Les détails du déconfinement seront connus à 16 heures. Le déconfinement économique se prépare aussi.

Sur l’économie, on a beaucoup parlé ces derniers jours du télétravail, des transports pour accéder aux usines et aux bureaux, de la réouverture des commerces, mais oui la politique économique est elle aussi en chantier. Alors résumons. Il y a un mois, on a eu les mesures pour geler les entreprises, en clair éviter les licenciements avec le chômage partiel et les faillites avec les prêts de trésorerie garantis. Eh bien, deux nouveaux rendez-vous sont maintenant fixés.
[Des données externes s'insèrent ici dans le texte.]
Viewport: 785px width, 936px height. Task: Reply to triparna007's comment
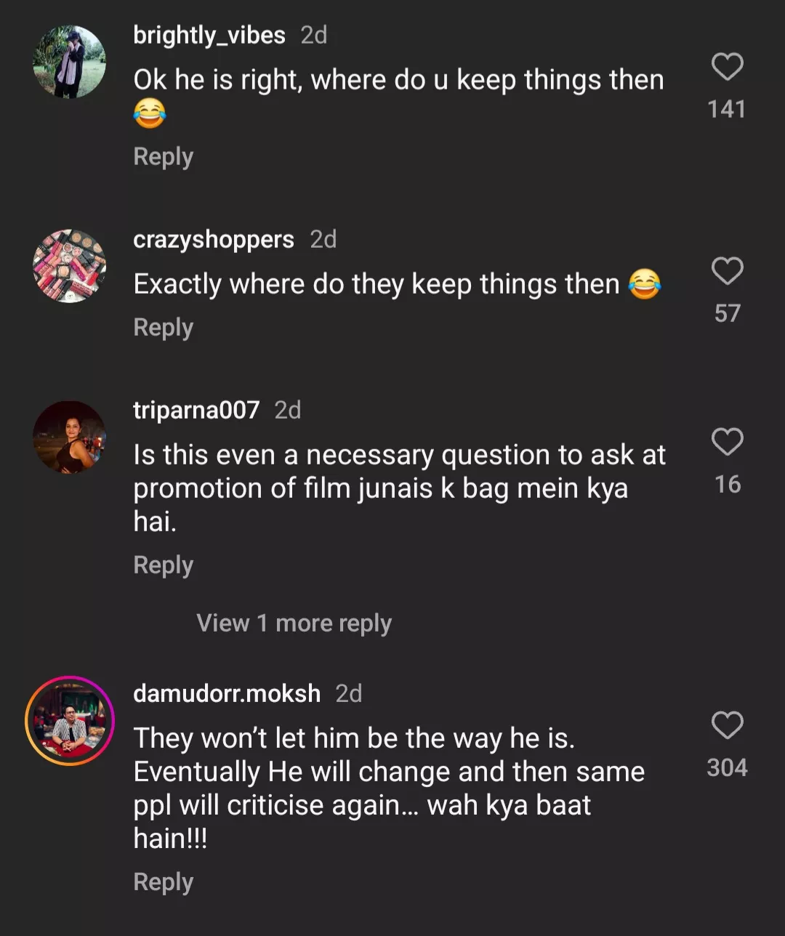tap(164, 565)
Le premier, avant la mi-juin, ce sont des plans d’aide sectoriels. Pour l’automobile, l’aéronautique et le tourisme au sens large, trois secteurs durablement en panne. Une nouvelle prime à la conversion pour l’achat d’une voiture hybride ou électrifiée le 1er juillet paraît possible – je dirais même vraisemblable. Le second rendez-vous, ce sera un vrai plan de relance, fin août-début septembre, sur lequel travaille déjà Bruno Le Maire à Bercy. Et là, des idées émergent avec, par exemple, un dispositif plus ambitieux qu’aujourd’hui pour l’isolation thermique, et peut-être une baisse de l’impôt sur les sociétés. Mais la priorité numéro un sera le soutien à l’embauche des jeunes. Les jeunes ont joué le jeu du confinement pour protéger les plus âgés, il n’y a pas de raison qu’ils soient victimes du choc économique. Un allégement de cotisations sociales est évoqué. Il faut dire que la Commission européenne prévoit un taux de chômage au-dessus de 10% en France cette année.

Après le déconfinement …

… oui, ce sera le dégrisement et un sacré mal à la tête. Pendant des semaines, nous avons tous eu les yeux braqués sur les questions sanitaires. Sauf si une seconde vague du virus déferle, c’est l’économie qui va désormais nous préoccuper. Comme il l’a fait pour la Culture hier, Emmanuel Macron est prêt à ouvrir toutes grandes les vannes budgétaires qui sont de toutes façons naturellement ouvertes en France. Ces jours-ci, tous les professionnels -les lobbies dira-t-on- arrivent avec leur sébile à l’Elysée, Matignon et Bercy, en ressortant des cartons toutes les idées plus ou moins neuves. C’est inévitable et peut-être nécessaire. Mais quitte à jouer les radoteurs, on signale que, selon Bruxelles, la France affichera cette année un niveau de dépenses publiques proches de 63% du PIB, record national, européen, historique, mondial et peut-être galactique.